Required work:
Update the lines from the one containing "Open the novo-ville liker avatar" through the end of the items, replacing "refresh button" with "reload button" and keeping everything else the same. Leave the pictures out of your answer.

####################

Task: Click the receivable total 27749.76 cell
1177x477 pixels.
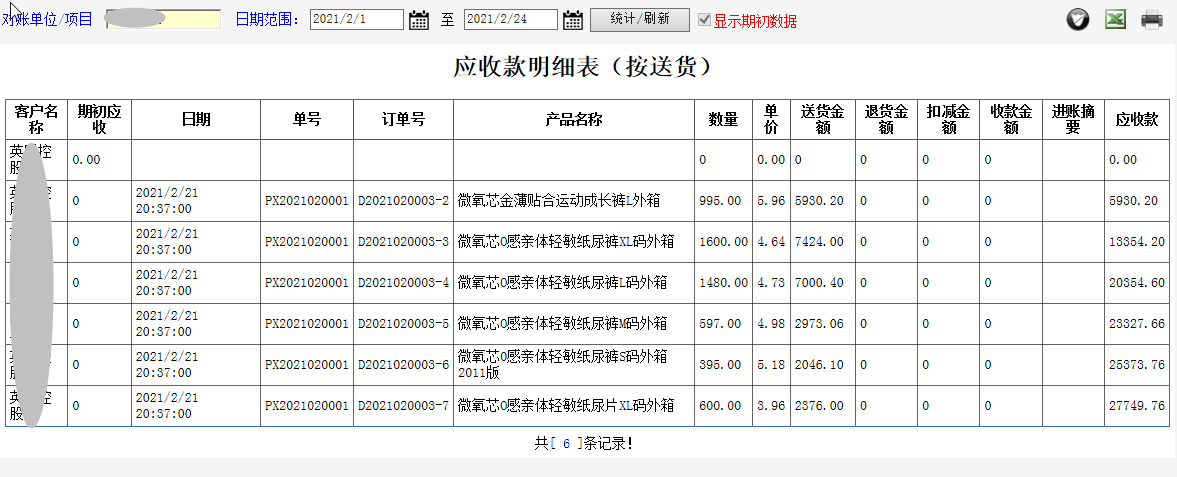Action: point(1136,406)
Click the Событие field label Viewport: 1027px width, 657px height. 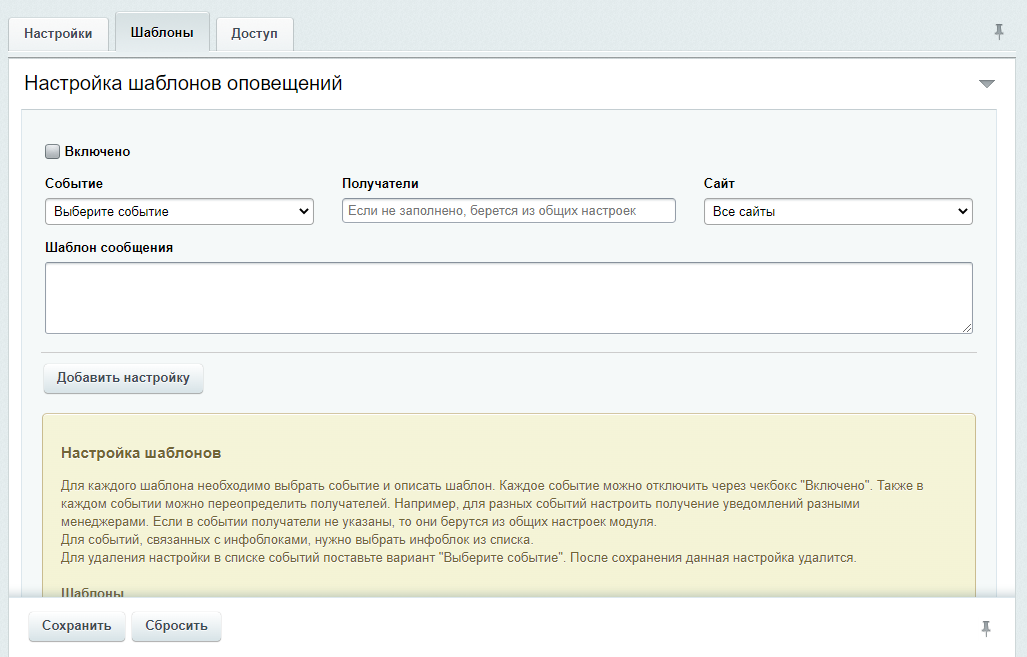click(74, 184)
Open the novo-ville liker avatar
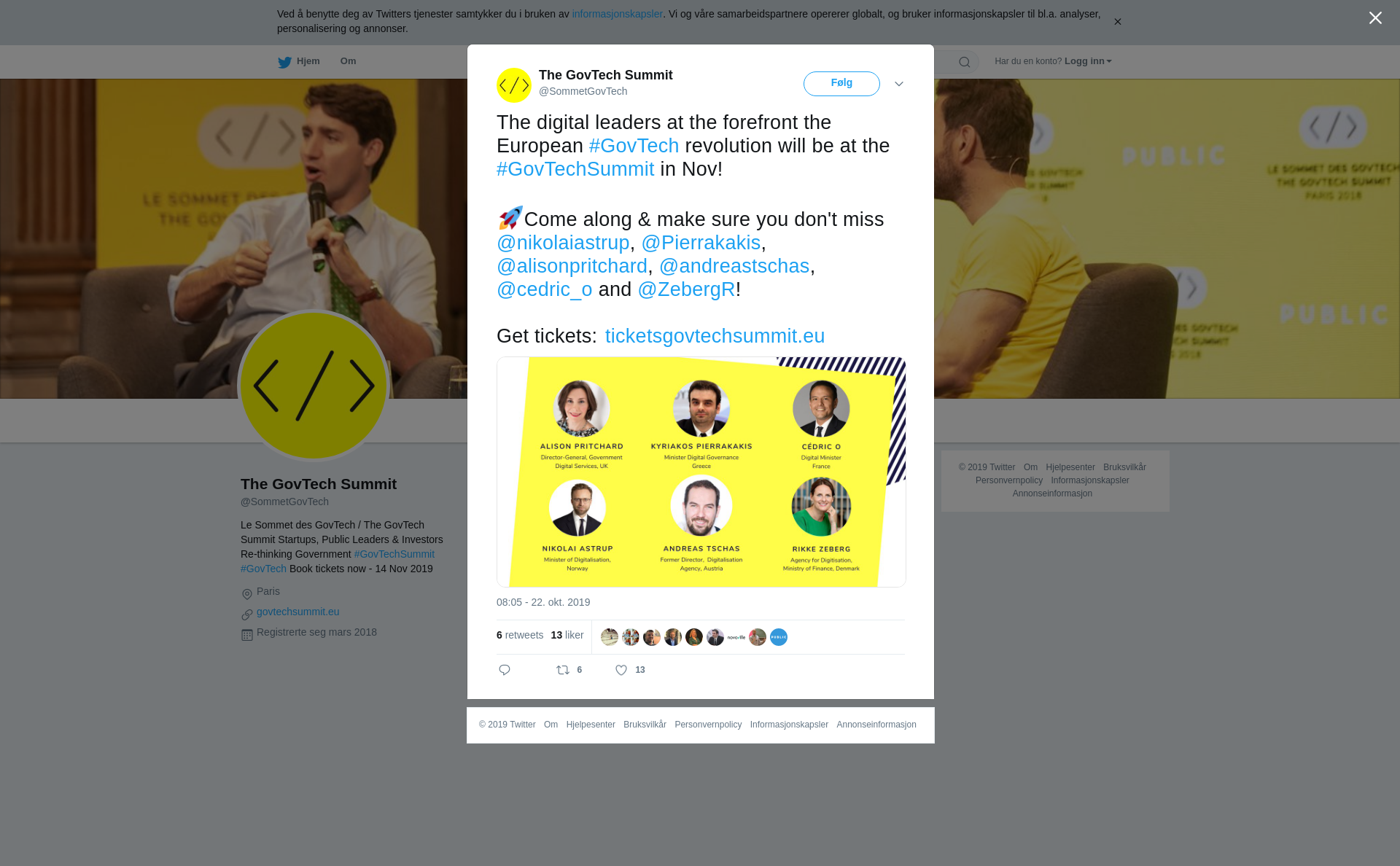The height and width of the screenshot is (866, 1400). [x=736, y=637]
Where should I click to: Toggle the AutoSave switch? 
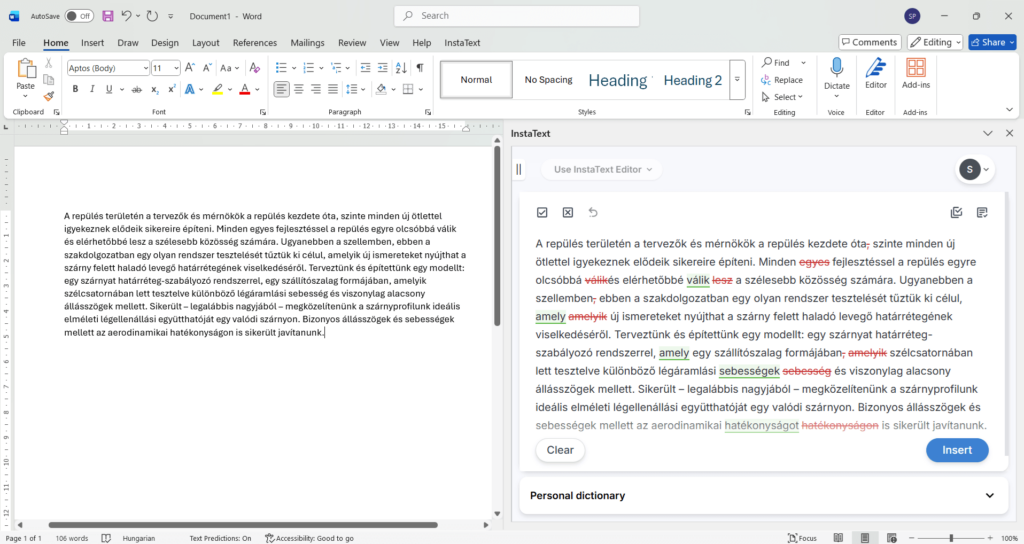pos(79,16)
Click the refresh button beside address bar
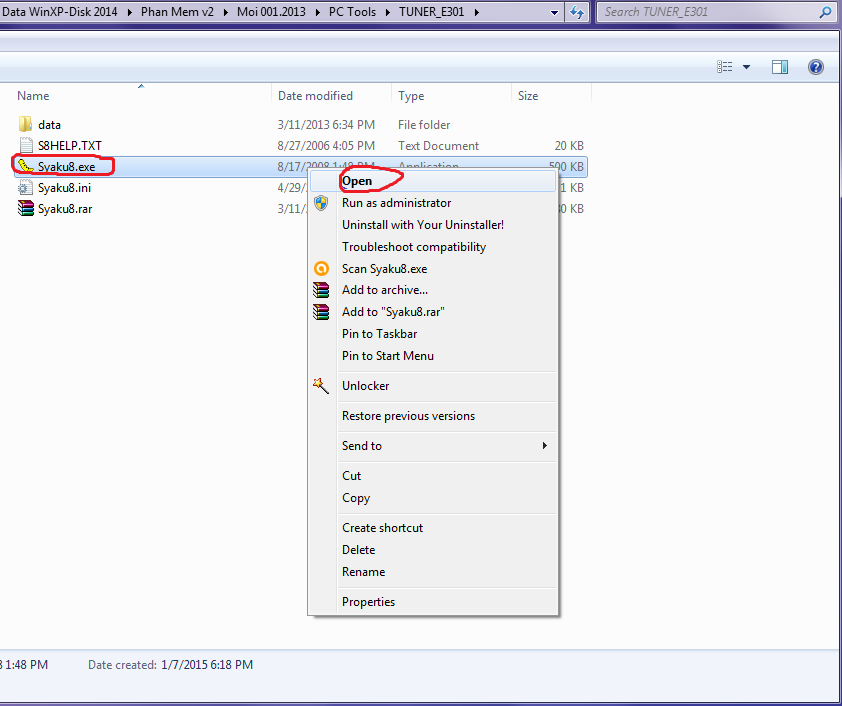 pos(577,13)
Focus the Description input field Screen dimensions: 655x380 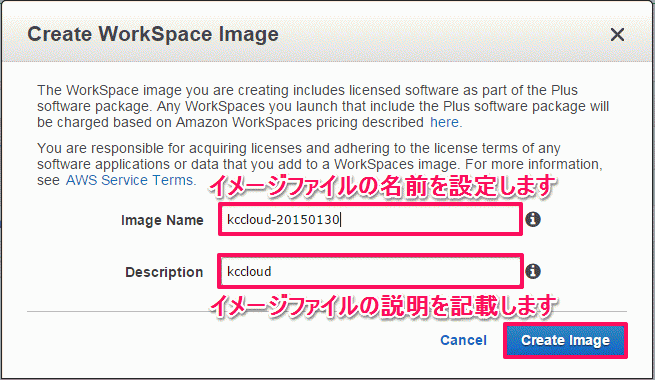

####################

Answer for this exercise:
Open the novo-ville liker avatar
The height and width of the screenshot is (866, 1400). [x=736, y=637]
Where should I click to: Toggle the AutoSave switch? 
pos(79,16)
Click the reload button beside address bar
 pos(577,13)
Focus the Description input field Screen dimensions: 655x380 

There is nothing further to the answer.